Según explican los investigadores, para la elaboración de un barril de cerveza son necesarios siete barriles de agua, que después del proceso de fabricación se transforman en desperdicios. Además, antes de echarlos en la red de alcantarillado, es necesario filtrar el líquido de desecho, un paso que puede resultar muy costoso.

Gracias al hallazgo de este equipo no será necesario procesar los residuos de la fabricación de la cerveza, ya que se pueden reciclar para cultivar un hongo que se puede emplear como electrodo en las baterías ecológicas. Esto permite, por un lado, reducir el costo del tratamiento de las aguas residuales, y por otro proporciona un medio más rentable para crear tecnologías de células de combustible renovable de origen orgánico.

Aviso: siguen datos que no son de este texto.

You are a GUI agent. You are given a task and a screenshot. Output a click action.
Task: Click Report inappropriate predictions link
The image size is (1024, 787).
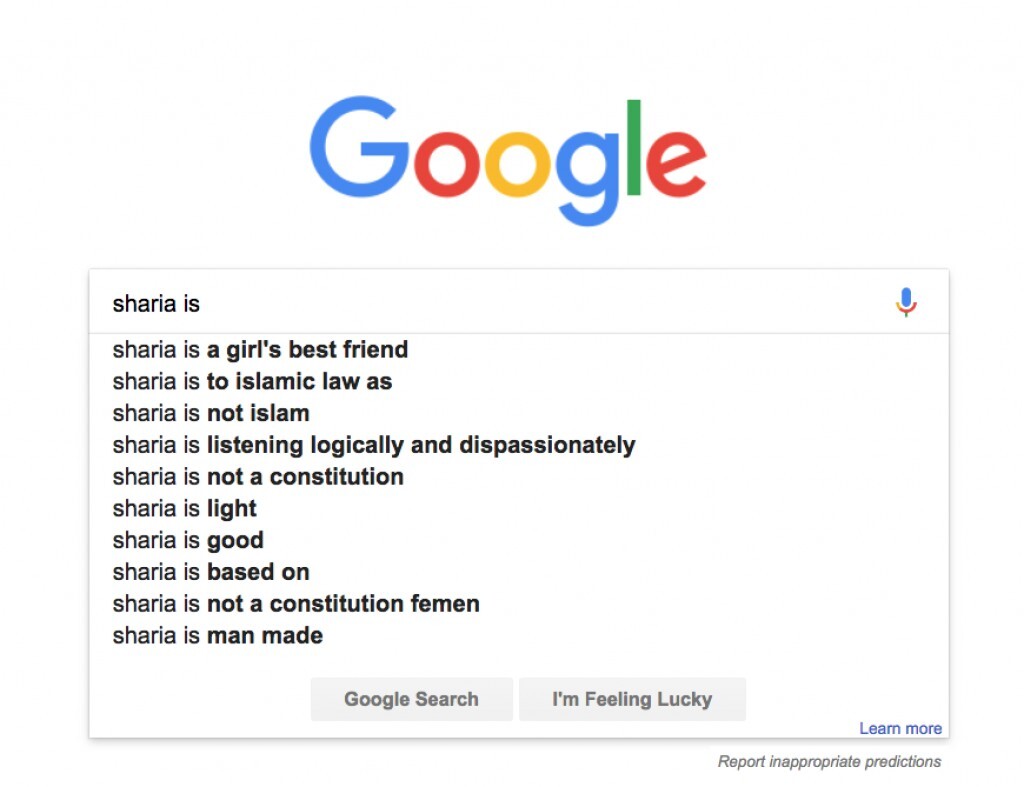(x=829, y=762)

El hongo se llama Neurospora crassa, y se trata de un organismo de crecimiento rápido que se desarrolla a la perfección en las aguas residuales porque son ricas en azúcar. Tras obtener el hongo, los científicos lo hornean a 800 º C hasta carbonizarlo por completo. El material resultante es rico en carbono, y se puede emplear para crear los electrodos de origen natural más eficientes para la batería de iones de litio conocidos hasta la fecha.

Tyler Huggins y Justin Whiteley, autores del estudio, han presentado una patente sobre la tecnología, y esperan poder constituir una startup para llevar su idea al mercado.